This project analyzes Call of Duty player behavior to understand which factors are most associated with player progression and in-game performance. The analysis separates raw engagement volume, such as time played and total kills, from efficiency metrics, such as kills per hour, kills per game, and score per minute.
Data source: https://www.kaggle.com/datasets/aishahakami/call-of-duty-players
What behavioral factors are most strongly associated with player progression and performance?
The project compares three related outcomes:
- Raw progression: how far a player has advanced, measured with
level. - Progression efficiency: how quickly a player earns progress, measured with
xp_per_hour. - Performance: how effectively a player performs, measured with
scorePerMinute.
- Raw level progression is highly predictable from engagement volume.
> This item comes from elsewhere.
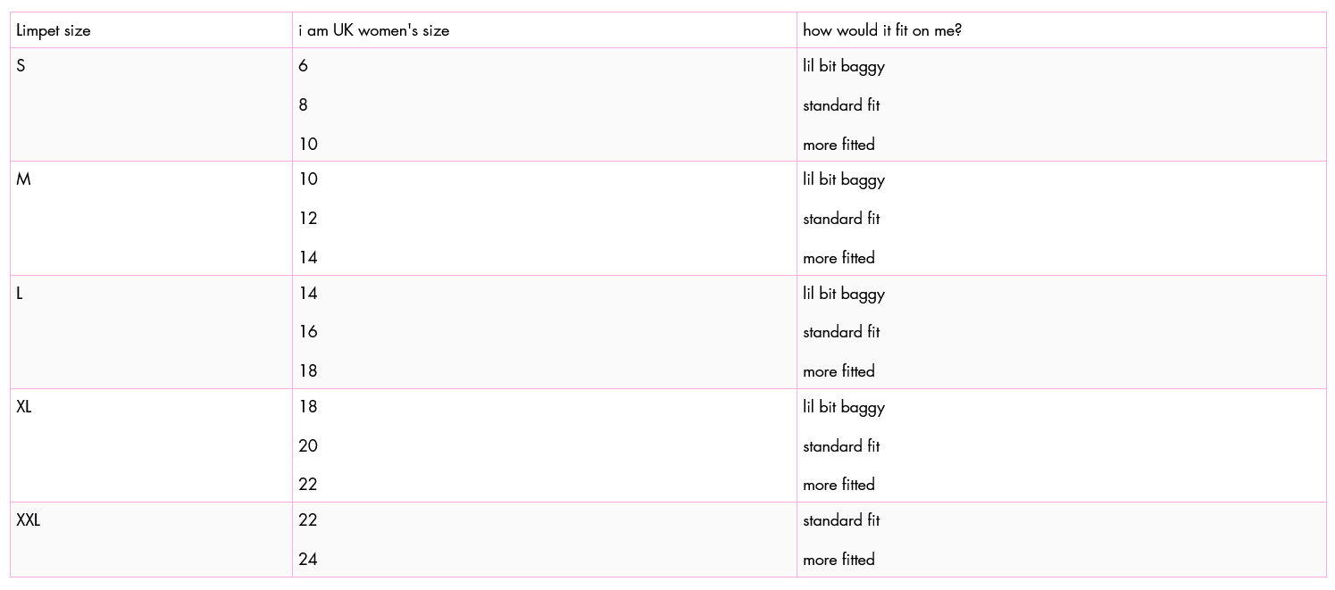Click 'more fitted' beside size 18 in L

click(839, 371)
Players with more time played, kills, headshots, and wins tend to have higher levels.
- Cumulative stats can be misleading on their own because they often reflect playtime more than skill.
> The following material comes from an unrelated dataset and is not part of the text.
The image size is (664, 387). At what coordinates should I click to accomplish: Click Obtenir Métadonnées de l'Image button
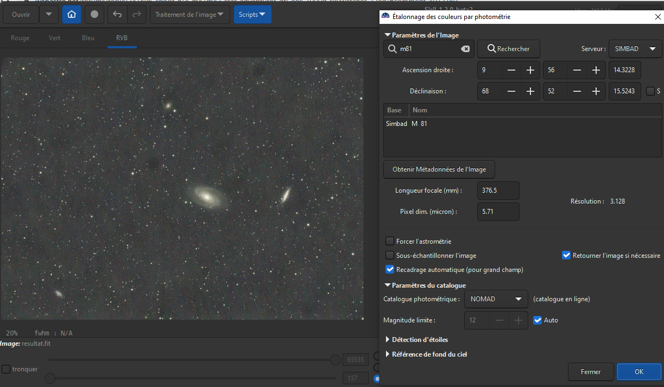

- Efficiency metrics help separate "played more" from "played better."
- For progression efficiency, the strongest nonlinear signals were
kdRatio,kills_per_game, andkills_per_hour. - The project uses both Ridge regression and Random Forest models to balance interpretability with nonlinear feature importance.
| Analysis | Target | Model | R2 | MAE |
|---|---|---|---|---|
| Raw Progression Level | level |
RidgeCV | 0.950 | 8.24 |
| Raw Progression Level | level |
Random Forest | 0.964 | 5.39 |
| Progression Efficiency | xp_per_hour |
RidgeCV | 0.786 | 305.89 |
| Progression Efficiency | xp_per_hour |
Random Forest | 0.829 | 269.65 |
| Performance | scorePerMinute |
RidgeCV | 0.793 | 35.51 |
| Performance | scorePerMinute |
Random Forest | 0.845 | 28.59 |
From the project root:
pip install -r requirements.txt
python src/run_analysis.pyThe pipeline loads the raw dataset, engineers behavioral features, trains the models, and writes updated tables and figures to outputs/.
Generated summary:
outputs/analysis_summary.md
Generated tables:
outputs/tables/model_metrics.csvoutputs/tables/behavioral_factor_rankings.csvoutputs/tables/data_quality_summary.csvoutputs/tables/numeric_feature_summary.csvoutputs/tables/target_correlations.csv- model-specific Ridge coefficient tables
- model-specific Random Forest permutation-importance tables
Generated figures:
outputs/figures/behavioral_correlation_heatmap.pngoutputs/figures/level_vs_time_played.png- model-specific coefficient plots
- model-specific permutation-importance plots
The analysis creates rate-based features to separate raw activity from efficiency:
win_rate = wins / (wins + losses)accuracy = hits / shotsheadshot_rate = headshots / killskills_per_game = kills / gamesPlayedassists_per_game = assists / gamesPlayedkills_per_hour = kills / timePlayedxp_per_hour = xp / timePlayedlevel_per_hour = level / timePlayed
Division-by-zero cases are handled safely, and extreme rate outliers are capped at the 99th percentile to keep the models interpretable.
The analysis trains three model groups:
| Analysis | Target | Purpose |
|---|---|---|
| Raw Progression Level | level |
Identifies factors associated with total progression. |
| Progression Efficiency | xp_per_hour |
Identifies behaviors associated with earning progress faster. |
| Performance | scorePerMinute |
Identifies behaviors associated with stronger in-game performance. |
Each analysis uses:
- RidgeCV: standardized linear model with cross-validated regularization.
- Random Forest: nonlinear model with permutation importance.
xp is intentionally excluded from the raw level model because XP is directly tied to level progression and would create leakage.
COD-Analysis/
├── data/
│ └── raw/
│ └── cod.csv
├── src/
│ ├── cod_analysis/
│ │ ├── config.py
│ │ ├── data.py
│ │ ├── features.py
│ │ ├── models.py
│ │ ├── pipeline.py
│ │ ├── plots.py
│ │ └── reports.py
│ └── run_analysis.py
├── outputs/
│ ├── analysis_summary.md
│ ├── figures/
│ └── tables/
├── README.md
└── requirements.txt
data/raw/ stores the original dataset. outputs/ contains generated artifacts and can be recreated by rerunning the pipeline.
This framing supports two types of engagement strategy:
- Retention strategy: encourage consistent play through session goals, streaks, and time-limited progression events.
- Skill strategy: reward efficient play through headshot challenges, accuracy goals, assist bonuses, win streaks, and score-per-minute objectives.
The main distinction is that encouraging more play is different from encouraging better, more satisfying play.